When I linked up with Marc B, I had already conceptualized the album. During the year that I took off from music, I never stopped really recording. And I always knew it was going to be a self-titled project. I took a year off from music to deal with personal things, but in my mind I was still planning what I would do when I returned. All that was left was basically finding a producer. I picked Marc B because I feel like he knows me more than I know myself, because he was a listener first. I've known him since I've known 21 Savage. I don't think he knew any of us at first, but was just a fan of our music, so he started building mixtapes with me, 21, and ManMan on them. I didn't really get to meet him until he was already 21's DJ. After all these years, this is my first time really making music with him. Everything else was just him putting out our songs, putting his tag on it. 

Before I was a rapper, I was a producer. The whole first Two-9 album, I produced it by myself. That’s another part of me that I want to reconnect with. I really missed it when I started making music and I didn't need anyone there. I missed hearing what it sounds like because I was a weird person when I produced. I want to remain who I am, all the time. Recently, I bought a brand new laptop with the same software and shit on it. I still haven't made a beat yet. But it's coming. Yeah, someday.
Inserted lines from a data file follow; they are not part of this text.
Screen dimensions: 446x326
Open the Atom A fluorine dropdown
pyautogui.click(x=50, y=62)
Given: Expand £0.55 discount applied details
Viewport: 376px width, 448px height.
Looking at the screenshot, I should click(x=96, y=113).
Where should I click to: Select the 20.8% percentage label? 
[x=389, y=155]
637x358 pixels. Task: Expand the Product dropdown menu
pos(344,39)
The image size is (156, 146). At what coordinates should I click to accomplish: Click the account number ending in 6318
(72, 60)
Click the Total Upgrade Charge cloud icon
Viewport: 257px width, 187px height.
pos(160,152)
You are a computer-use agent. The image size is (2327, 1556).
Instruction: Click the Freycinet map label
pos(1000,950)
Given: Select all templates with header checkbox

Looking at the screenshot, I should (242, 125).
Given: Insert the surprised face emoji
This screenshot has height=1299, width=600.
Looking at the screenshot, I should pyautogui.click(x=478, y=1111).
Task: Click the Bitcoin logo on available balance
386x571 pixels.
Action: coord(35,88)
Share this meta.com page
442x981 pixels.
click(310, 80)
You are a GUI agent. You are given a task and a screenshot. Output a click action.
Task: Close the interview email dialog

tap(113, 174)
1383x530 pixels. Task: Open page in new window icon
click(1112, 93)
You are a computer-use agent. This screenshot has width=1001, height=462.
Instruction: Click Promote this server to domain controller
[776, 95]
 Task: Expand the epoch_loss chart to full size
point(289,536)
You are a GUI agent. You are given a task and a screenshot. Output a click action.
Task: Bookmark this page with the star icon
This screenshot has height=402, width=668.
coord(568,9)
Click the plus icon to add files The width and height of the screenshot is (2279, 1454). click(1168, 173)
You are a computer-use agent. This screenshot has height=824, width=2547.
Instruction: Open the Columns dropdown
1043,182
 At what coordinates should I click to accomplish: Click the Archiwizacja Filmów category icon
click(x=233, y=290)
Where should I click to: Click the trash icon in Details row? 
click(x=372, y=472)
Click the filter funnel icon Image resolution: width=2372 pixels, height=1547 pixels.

I think when I get time to sit down by myself—the thing is, I've never been by myself in my life, even when I was operating alone. So once I get to that point, then I get to experiment with myself. 

I don't like the same things as I once liked. I used to love running around being a knucklehead. Now, if you’re a knucklehead where I'm at today's age, you're dead. So I'm just taking everything a day at a time. I’m 32, But I feel like this is the best time of music for me. The most poised, the most mature, the most meaningful music is right from this time right now. I'm proud of myself for that.